Saved entries:
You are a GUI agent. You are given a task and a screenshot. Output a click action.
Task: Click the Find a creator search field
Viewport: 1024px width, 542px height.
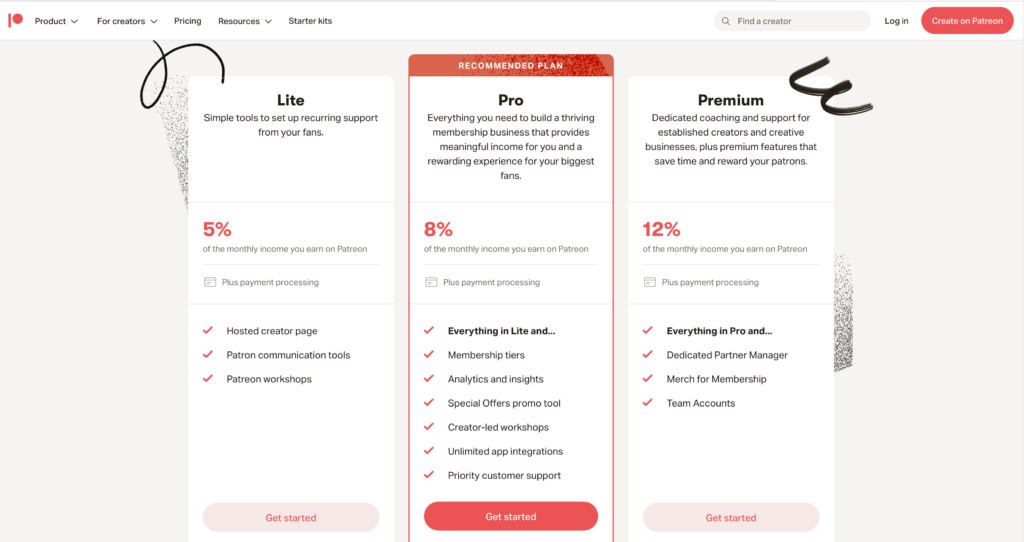click(792, 21)
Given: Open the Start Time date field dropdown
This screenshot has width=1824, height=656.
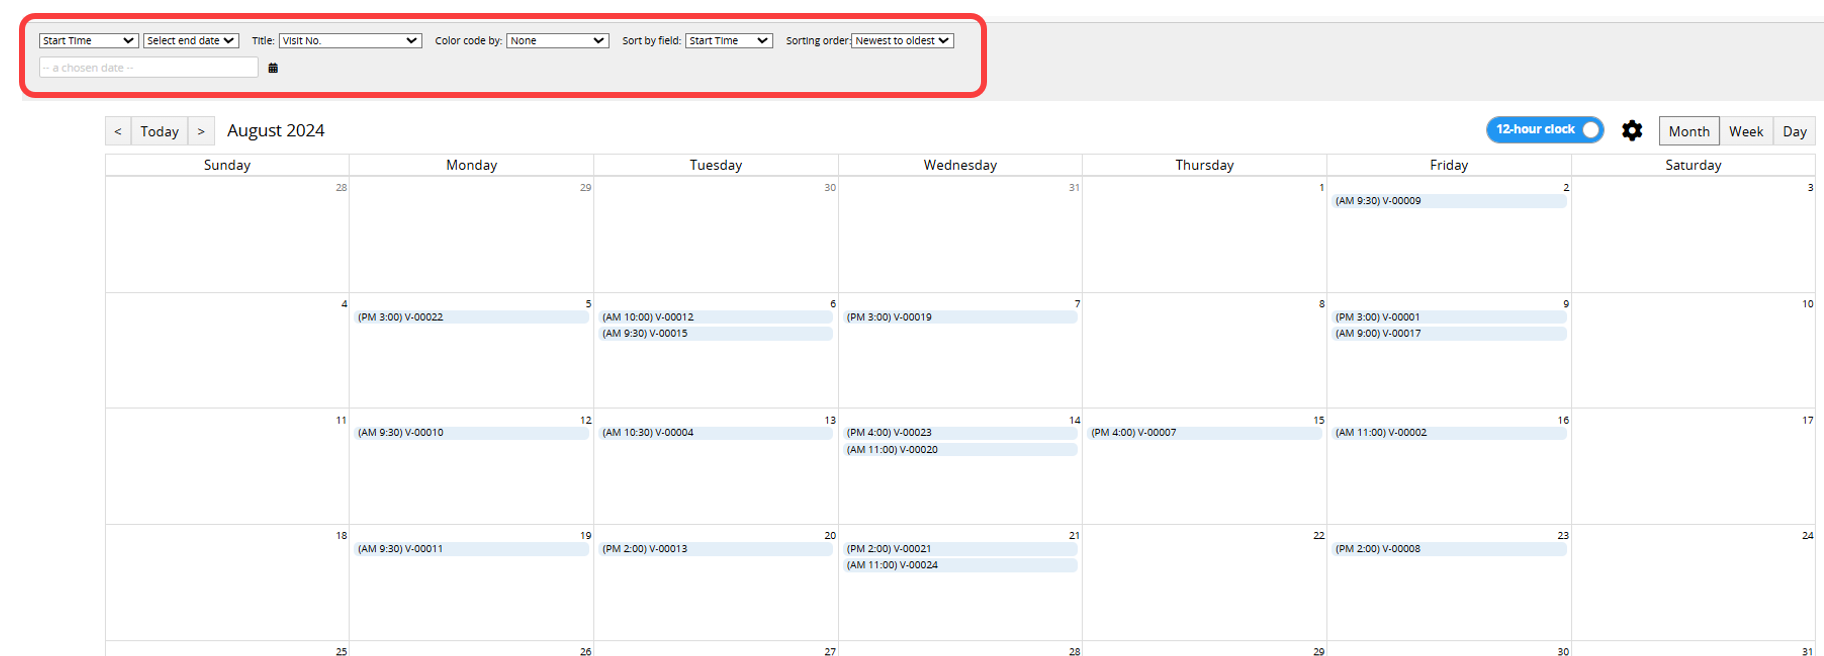Looking at the screenshot, I should click(88, 41).
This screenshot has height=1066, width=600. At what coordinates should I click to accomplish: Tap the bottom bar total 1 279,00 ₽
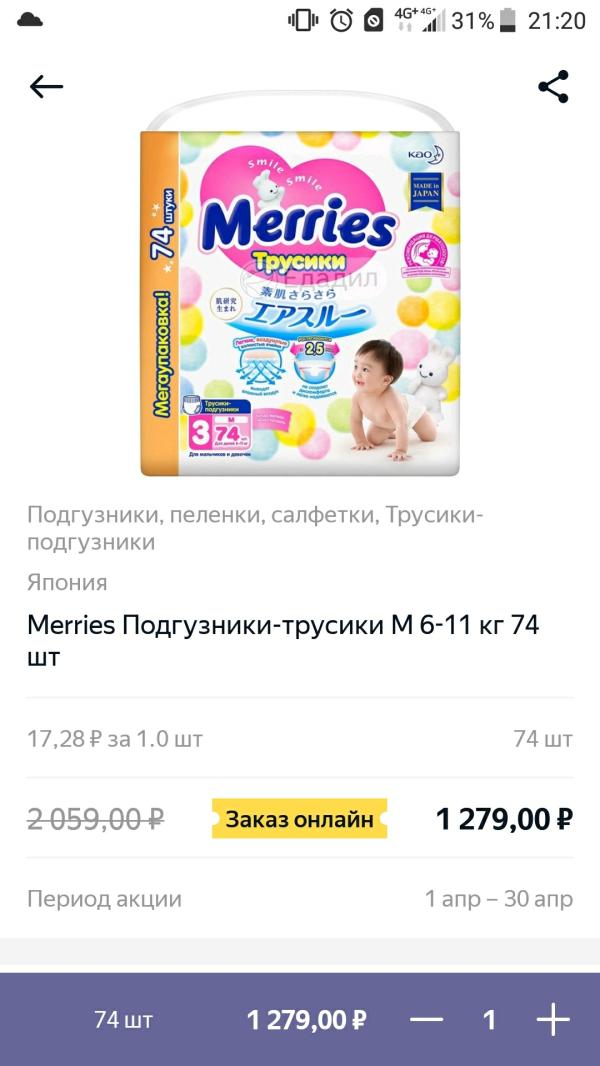[307, 1020]

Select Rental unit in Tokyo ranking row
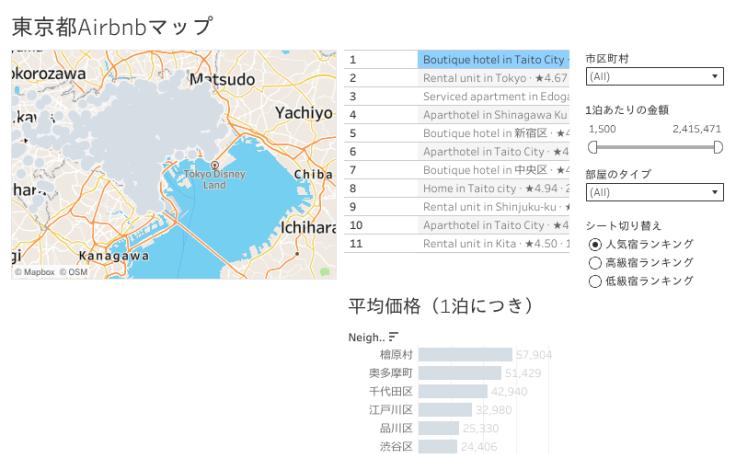pos(494,78)
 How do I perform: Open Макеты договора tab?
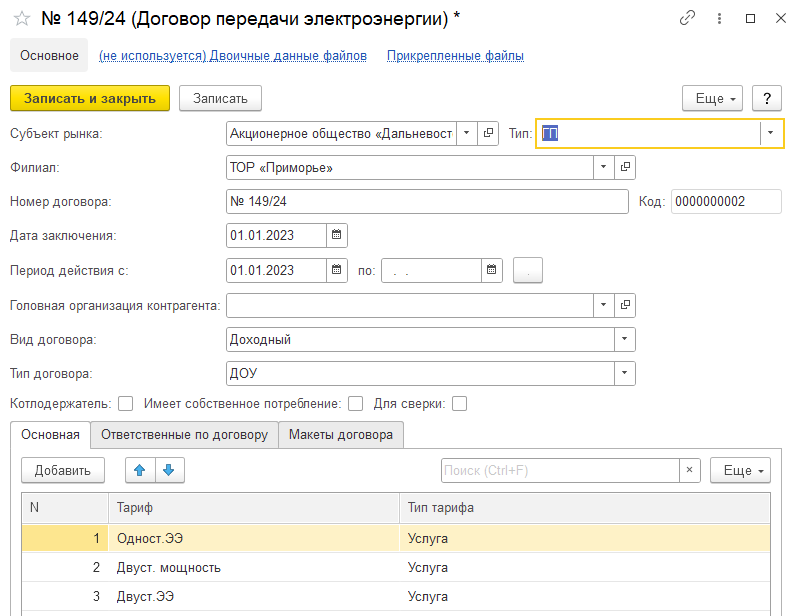tap(341, 435)
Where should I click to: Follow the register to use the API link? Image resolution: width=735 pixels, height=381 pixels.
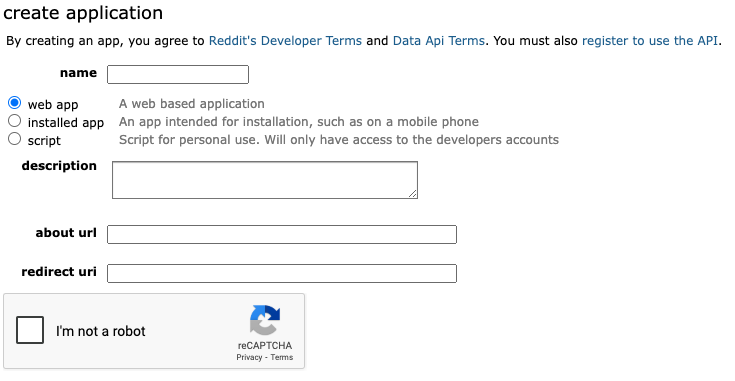(x=650, y=41)
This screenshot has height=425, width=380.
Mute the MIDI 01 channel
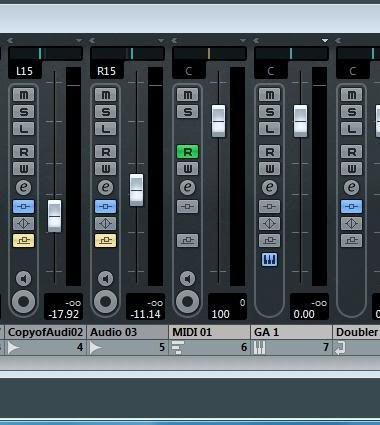(188, 95)
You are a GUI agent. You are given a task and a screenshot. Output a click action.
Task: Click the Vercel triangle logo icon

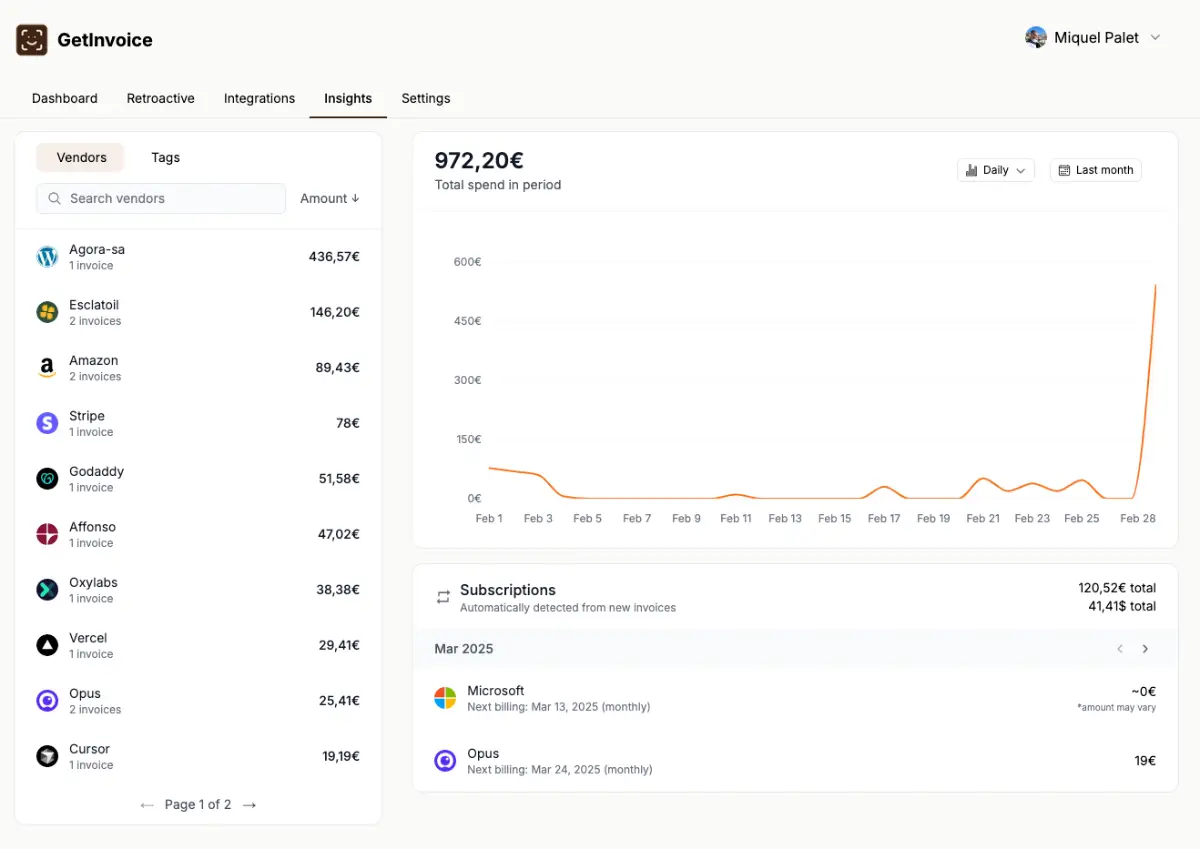47,645
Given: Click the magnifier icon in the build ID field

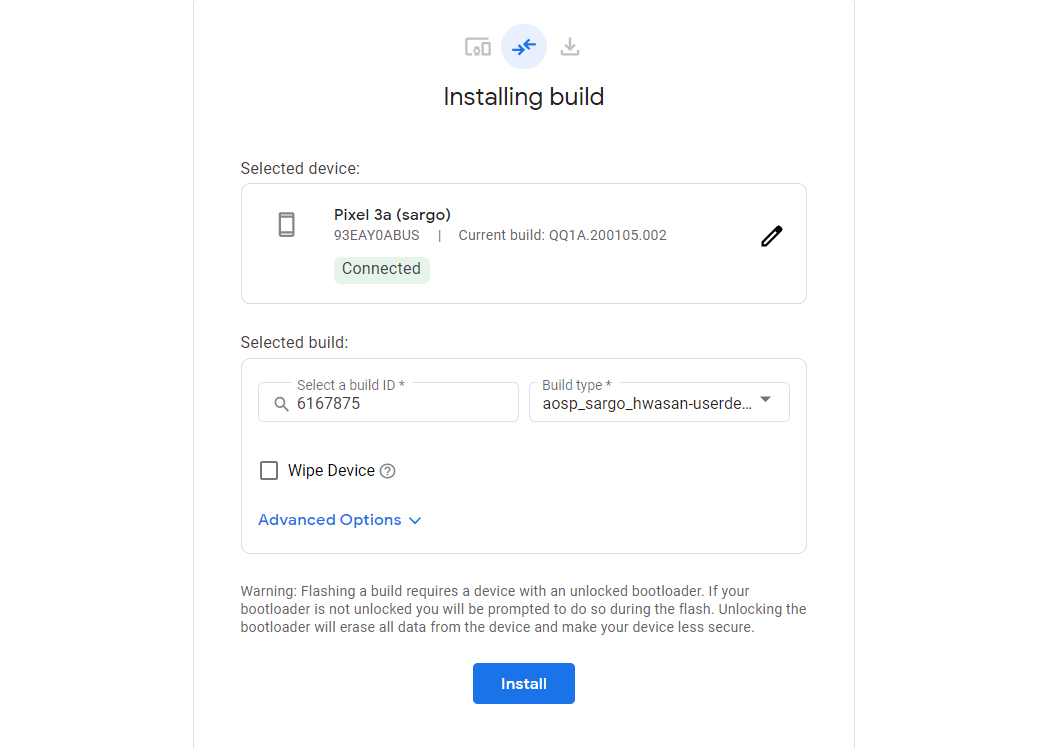Looking at the screenshot, I should (281, 404).
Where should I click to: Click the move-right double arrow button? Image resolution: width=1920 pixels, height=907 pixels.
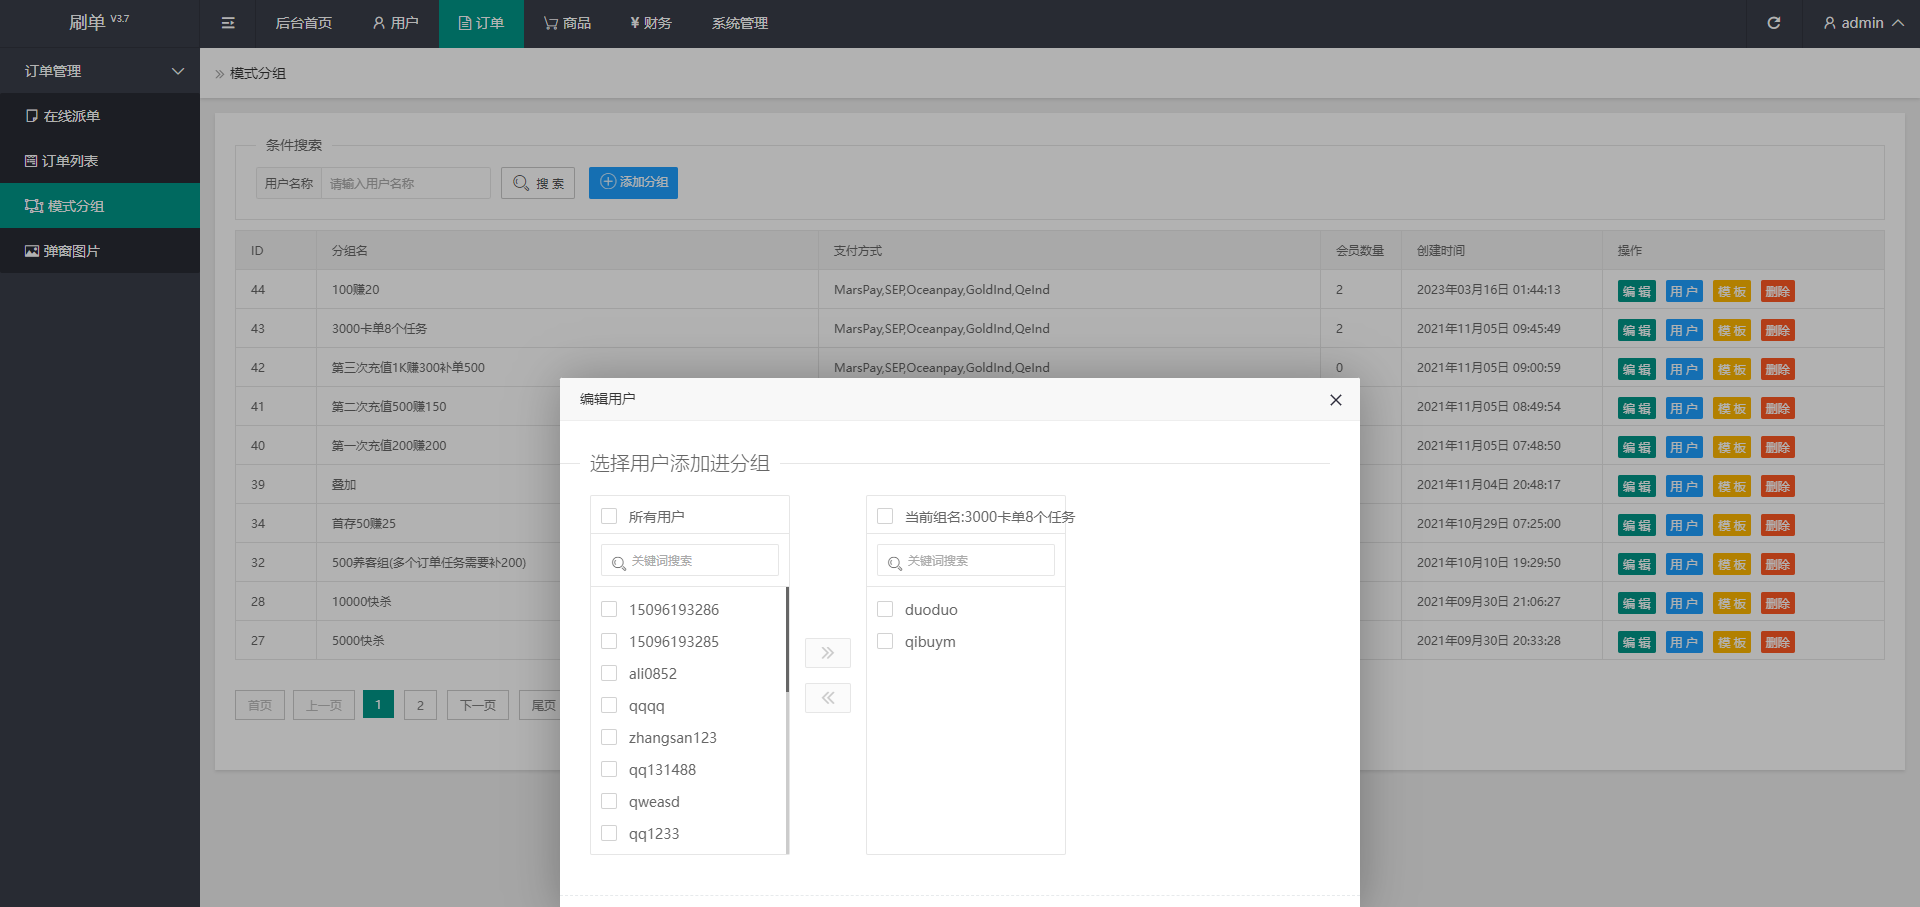point(827,653)
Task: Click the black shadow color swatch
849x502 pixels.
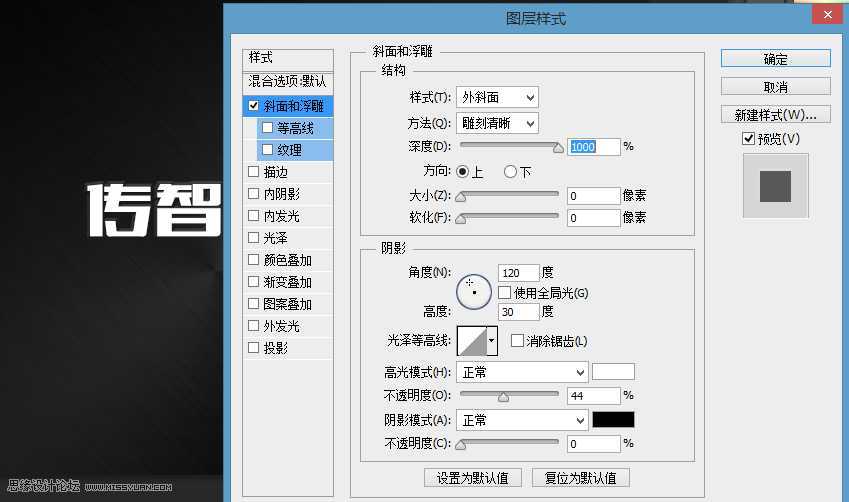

Exercise:
A faithful copy of all the entries is required, pictures excluded.

Finished exercise:
You are a GUI agent. You are given a task and a screenshot. Output a click action.
Task: Click the Find a creator search field
Viewport: 1024px width, 542px height.
click(792, 21)
Given: Open the Start Time date field dropdown
This screenshot has width=1824, height=656.
Looking at the screenshot, I should click(88, 41).
This screenshot has height=1066, width=600. At what coordinates should I click to accomplish: Tap the bottom bar total 1 279,00 ₽
[307, 1020]

Select Rental unit in Tokyo ranking row
pos(494,78)
 How do I perform: Open Макеты договора tab?
tap(341, 435)
Where should I click to: Follow the register to use the API link? Image resolution: width=735 pixels, height=381 pixels.
(x=650, y=41)
This screenshot has height=425, width=380.
Mute the MIDI 01 channel
(188, 95)
You are a GUI agent. You are given a task and a screenshot. Output a click action.
Task: Click the Vercel triangle logo icon

47,645
Given: Click the magnifier icon in the build ID field

Looking at the screenshot, I should (281, 404).
Where should I click to: Click the move-right double arrow button? Image resolution: width=1920 pixels, height=907 pixels.
point(827,653)
Task: Click the black shadow color swatch
849x502 pixels.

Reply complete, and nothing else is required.